For the Golden Triangle Area, the stories derive from facts. I set out this morning to take a look at what paranormal activities have been recorded in our area.
First stop Waverly Mansion.
“The story is that the little girl was visiting this house with her mother. They end up spending the night and the little girl had an accident. She got out of bed and ran up one of the staircases. She apparently fell down one of the staircases and broke her neck. People say in the red room they can hear her crying “mama, mama”. Others say that she climbed in the bed up there and leaves the imprint of her little body,”said Waverly Mansion Jimmy Denning.
Waverly Mansion, at one point was a 2000 acre cotton plantation, built in 1840.
The next stop was right up the street in the murky waters of a well known river.
“Just down from Waverly is the Tombigbee River. There was a steam boat landing. There were all sorts of ghost stories that dealt with steamboats on the Tombigbee there at the bridge. The bridge behind us was known because many people drowned there in 1800’s and it was considered a haunted place that you should avoid,”said Ward.
The last location took us 4 miles North Of Columbus, To where Ward calls the old ghost story in the area dating back to 1818.

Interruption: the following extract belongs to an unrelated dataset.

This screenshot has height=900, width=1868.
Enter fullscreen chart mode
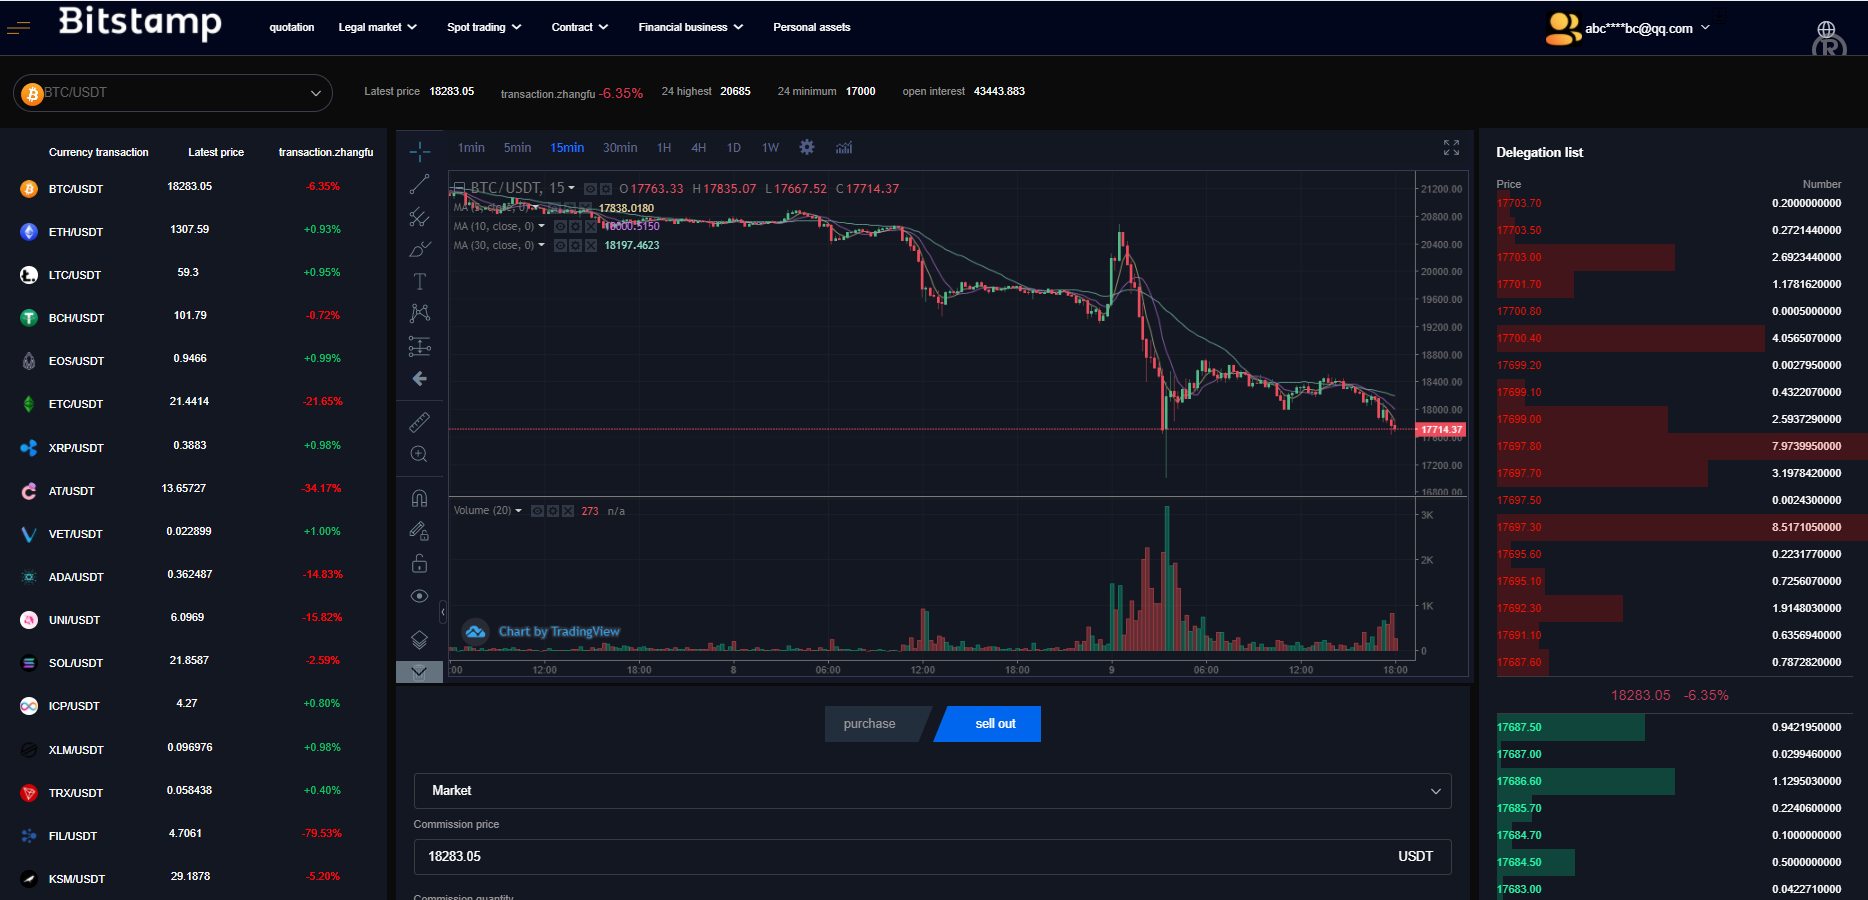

“On the Black Creek Bridge, on the Old Military Road, three soldiers building Military Road drowned here. There ghost would haunt the creek, at this place where we are on the side of the road. The creek behind us was flooded and they were ordered to cross the creek and they drowned. It was said from that day on 10 feet up in the air, about the height of the road bed here, you would see the soldiers riding black horses on a stormy night. Riding on the road trying to get out of the flooded creek,”said Ward.
History.com reports since ancient times ghost stories have been a part of human culture.
If it’s so scary what keeps folks flocking to actual haunted houses?
“Fun thing about stories like this is, it sends chills down your spine but they’re based on fact there’s a grain of truth in them,”said Ward.
In an article released in 2010 called Southern Spirit Guide to Ghost Hauntings of the American South, Columbus is named the best documented city in the state in terms of ghost Hauntings.